Galera Cluster supports SSL for the encryption of replication traffic. Authentication is not supported. SSL is a cluster-wide option and must be enabled either on all of the nodes or none at all.
To use SSL, you must generate a private certificate/key pair for the cluster, for example, by the following command:
$ openssl req -new -x509 -days 365000 -nodes -keyout key.pem -out cert.pem
Note
It is crucial to generate a certificate/key pair, which is valid for a long time. When the certificate expires, there will be no way to update the cluster without complete shutdown. Thus, use a large value for the the -days parameter.
Copy this certificate/key pair to the /etc/mysql directory on all of the nodes. Copy the files over a secure channel between the nodes.

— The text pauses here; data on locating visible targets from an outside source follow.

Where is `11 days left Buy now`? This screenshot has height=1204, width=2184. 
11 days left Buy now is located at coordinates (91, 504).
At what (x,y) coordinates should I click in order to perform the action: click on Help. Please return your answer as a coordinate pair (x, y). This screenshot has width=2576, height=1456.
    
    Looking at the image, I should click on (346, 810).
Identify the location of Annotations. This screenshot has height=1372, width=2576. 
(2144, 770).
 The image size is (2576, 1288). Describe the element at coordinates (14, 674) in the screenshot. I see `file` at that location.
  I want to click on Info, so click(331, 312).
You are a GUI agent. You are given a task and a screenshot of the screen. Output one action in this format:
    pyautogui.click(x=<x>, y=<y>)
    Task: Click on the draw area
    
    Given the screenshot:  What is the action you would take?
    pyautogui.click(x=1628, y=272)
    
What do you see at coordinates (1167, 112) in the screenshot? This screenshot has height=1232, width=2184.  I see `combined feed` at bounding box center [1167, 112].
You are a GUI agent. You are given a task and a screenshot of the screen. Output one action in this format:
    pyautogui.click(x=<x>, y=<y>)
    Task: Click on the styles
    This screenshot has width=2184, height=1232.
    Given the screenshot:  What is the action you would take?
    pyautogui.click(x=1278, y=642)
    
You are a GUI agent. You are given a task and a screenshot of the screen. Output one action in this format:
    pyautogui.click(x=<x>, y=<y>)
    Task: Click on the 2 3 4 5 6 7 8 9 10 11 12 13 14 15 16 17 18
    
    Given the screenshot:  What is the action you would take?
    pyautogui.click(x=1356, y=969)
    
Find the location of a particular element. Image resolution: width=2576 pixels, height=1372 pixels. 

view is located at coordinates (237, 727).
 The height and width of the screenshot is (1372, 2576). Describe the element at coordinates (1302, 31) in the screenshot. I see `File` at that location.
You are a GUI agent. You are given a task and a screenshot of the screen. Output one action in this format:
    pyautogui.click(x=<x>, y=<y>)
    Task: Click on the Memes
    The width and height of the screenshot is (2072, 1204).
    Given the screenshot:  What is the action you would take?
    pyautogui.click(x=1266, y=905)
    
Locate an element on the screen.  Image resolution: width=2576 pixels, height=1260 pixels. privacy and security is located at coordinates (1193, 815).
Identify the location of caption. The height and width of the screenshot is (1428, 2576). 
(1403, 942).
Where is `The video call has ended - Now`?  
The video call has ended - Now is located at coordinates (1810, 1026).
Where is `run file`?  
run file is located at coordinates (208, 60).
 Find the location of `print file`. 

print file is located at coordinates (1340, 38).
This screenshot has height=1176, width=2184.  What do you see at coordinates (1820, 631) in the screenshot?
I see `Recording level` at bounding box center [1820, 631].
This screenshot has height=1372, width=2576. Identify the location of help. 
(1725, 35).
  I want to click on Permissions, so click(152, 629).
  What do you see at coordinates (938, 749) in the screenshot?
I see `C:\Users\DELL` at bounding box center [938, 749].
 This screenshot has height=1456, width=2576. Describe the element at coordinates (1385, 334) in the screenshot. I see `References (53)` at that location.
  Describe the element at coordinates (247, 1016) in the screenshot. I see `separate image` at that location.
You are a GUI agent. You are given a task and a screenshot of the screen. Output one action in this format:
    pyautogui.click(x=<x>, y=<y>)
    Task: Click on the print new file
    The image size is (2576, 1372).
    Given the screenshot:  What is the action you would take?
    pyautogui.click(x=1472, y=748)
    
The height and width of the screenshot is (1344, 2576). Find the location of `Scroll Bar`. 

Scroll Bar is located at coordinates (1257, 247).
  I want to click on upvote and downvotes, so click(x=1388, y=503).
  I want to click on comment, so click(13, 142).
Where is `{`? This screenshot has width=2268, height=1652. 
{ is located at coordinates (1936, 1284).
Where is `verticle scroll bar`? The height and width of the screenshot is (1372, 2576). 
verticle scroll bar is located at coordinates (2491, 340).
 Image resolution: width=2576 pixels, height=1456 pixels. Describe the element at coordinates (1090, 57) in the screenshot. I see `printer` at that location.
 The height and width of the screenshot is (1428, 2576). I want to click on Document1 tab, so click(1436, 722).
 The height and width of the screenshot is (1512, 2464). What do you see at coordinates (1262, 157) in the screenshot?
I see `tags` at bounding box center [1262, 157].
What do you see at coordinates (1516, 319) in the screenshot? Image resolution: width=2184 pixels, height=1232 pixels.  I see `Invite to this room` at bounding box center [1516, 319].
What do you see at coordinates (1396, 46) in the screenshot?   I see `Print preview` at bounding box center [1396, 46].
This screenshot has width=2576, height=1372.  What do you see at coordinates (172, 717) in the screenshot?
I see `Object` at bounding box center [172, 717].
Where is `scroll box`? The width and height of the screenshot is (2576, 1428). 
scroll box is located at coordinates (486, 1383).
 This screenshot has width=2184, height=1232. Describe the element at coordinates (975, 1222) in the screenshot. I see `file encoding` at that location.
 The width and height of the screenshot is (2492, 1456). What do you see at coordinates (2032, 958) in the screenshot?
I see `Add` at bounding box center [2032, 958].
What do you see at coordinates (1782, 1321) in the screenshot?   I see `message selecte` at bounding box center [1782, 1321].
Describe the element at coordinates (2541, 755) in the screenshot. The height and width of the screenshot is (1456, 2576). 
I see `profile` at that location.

Take the certificate/key pair to use by specifying the following Galera Cluster options:
socket.ssl_cert = <path_to_cert_file>; socket.ssl_key = <path_to_key_file>
Other SSL configuration parameters include socket.ssl_compression and socket.ssl_cipher. See Galera Parameters for details.
Note
You cannot use a mixed cluster where some nodes have SSL and some do not. We recommend configuring SSL when you are setting up a new cluster. If you must add SSL support on a production system, you must rebootstrap the cluster and accept a brief outage.
Warning
The Galera Cluster SSL support only covers Galera Cluster communication. Since state snapshot transfer happens outside of Galera Cluster, protect it separately. You can use, for example, the internal SSL support in the MySQL client or the stunnel program to protect rsync traffic.